# [Task instructions]
Reproduce exactly, with no other output, every line of the data below from the line containing "You are a computer-use agent. 1426x1042" to the end, inclusive.
━━━ Data shown ━━━
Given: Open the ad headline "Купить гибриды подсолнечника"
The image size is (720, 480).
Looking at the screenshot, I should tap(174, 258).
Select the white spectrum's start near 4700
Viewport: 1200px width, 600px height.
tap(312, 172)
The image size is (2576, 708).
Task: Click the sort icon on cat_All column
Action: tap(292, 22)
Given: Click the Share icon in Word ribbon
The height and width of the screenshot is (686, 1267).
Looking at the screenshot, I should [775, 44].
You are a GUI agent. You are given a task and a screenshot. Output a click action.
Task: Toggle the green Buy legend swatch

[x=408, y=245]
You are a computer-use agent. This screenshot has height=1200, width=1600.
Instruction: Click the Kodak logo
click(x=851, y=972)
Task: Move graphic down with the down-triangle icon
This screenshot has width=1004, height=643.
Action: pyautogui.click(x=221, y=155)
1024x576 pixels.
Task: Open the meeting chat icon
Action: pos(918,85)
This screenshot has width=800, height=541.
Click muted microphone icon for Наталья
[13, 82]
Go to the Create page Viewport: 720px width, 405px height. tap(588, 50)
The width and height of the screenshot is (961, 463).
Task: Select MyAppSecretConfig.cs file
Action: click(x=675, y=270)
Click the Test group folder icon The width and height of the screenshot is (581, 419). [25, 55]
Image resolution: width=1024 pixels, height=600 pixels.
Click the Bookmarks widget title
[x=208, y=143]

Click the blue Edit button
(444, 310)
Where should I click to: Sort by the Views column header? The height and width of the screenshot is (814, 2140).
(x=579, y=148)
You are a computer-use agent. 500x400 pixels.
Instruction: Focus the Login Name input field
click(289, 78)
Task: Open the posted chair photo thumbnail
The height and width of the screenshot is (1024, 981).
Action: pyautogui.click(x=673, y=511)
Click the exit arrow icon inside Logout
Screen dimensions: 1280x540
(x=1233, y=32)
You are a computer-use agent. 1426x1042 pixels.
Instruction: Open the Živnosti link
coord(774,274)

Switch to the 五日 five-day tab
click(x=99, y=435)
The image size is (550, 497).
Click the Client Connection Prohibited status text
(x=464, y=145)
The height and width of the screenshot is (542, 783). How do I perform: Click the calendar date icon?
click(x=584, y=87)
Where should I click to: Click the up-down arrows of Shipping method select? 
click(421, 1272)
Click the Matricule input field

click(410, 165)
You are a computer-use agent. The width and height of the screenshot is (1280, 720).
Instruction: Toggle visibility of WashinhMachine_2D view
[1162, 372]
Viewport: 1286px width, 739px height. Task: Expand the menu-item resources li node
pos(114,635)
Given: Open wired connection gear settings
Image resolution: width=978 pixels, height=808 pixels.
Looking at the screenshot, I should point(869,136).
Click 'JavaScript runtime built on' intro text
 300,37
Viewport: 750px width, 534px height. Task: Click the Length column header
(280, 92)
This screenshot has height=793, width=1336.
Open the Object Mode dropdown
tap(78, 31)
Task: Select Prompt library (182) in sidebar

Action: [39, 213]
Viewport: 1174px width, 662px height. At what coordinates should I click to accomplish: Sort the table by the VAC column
━━━
# [Solved problem]
You are a computer-use agent. 1426x1042 pixels.
Instruction: Open the Živnosti link
coord(774,274)

Switch to the 五日 five-day tab
click(x=99, y=435)
The image size is (550, 497).
Click the Client Connection Prohibited status text
(x=464, y=145)
The height and width of the screenshot is (542, 783). How do I perform: Click the calendar date icon?
click(x=584, y=87)
Where should I click to: Click the up-down arrows of Shipping method select? 
click(421, 1272)
Click the Matricule input field

click(410, 165)
You are a computer-use agent. The width and height of the screenshot is (1280, 720).
Instruction: Toggle visibility of WashinhMachine_2D view
[1162, 372]
Viewport: 1286px width, 739px height. Task: Expand the menu-item resources li node
pos(114,635)
Given: Open wired connection gear settings
Image resolution: width=978 pixels, height=808 pixels.
Looking at the screenshot, I should point(869,136).
Click 'JavaScript runtime built on' intro text
 300,37
Viewport: 750px width, 534px height. Task: Click the Length column header
(280, 92)
This screenshot has height=793, width=1336.
Open the Object Mode dropdown
tap(78, 31)
Task: Select Prompt library (182) in sidebar

Action: [39, 213]
Viewport: 1174px width, 662px height. At what coordinates should I click to accomplish: Sort the table by the VAC column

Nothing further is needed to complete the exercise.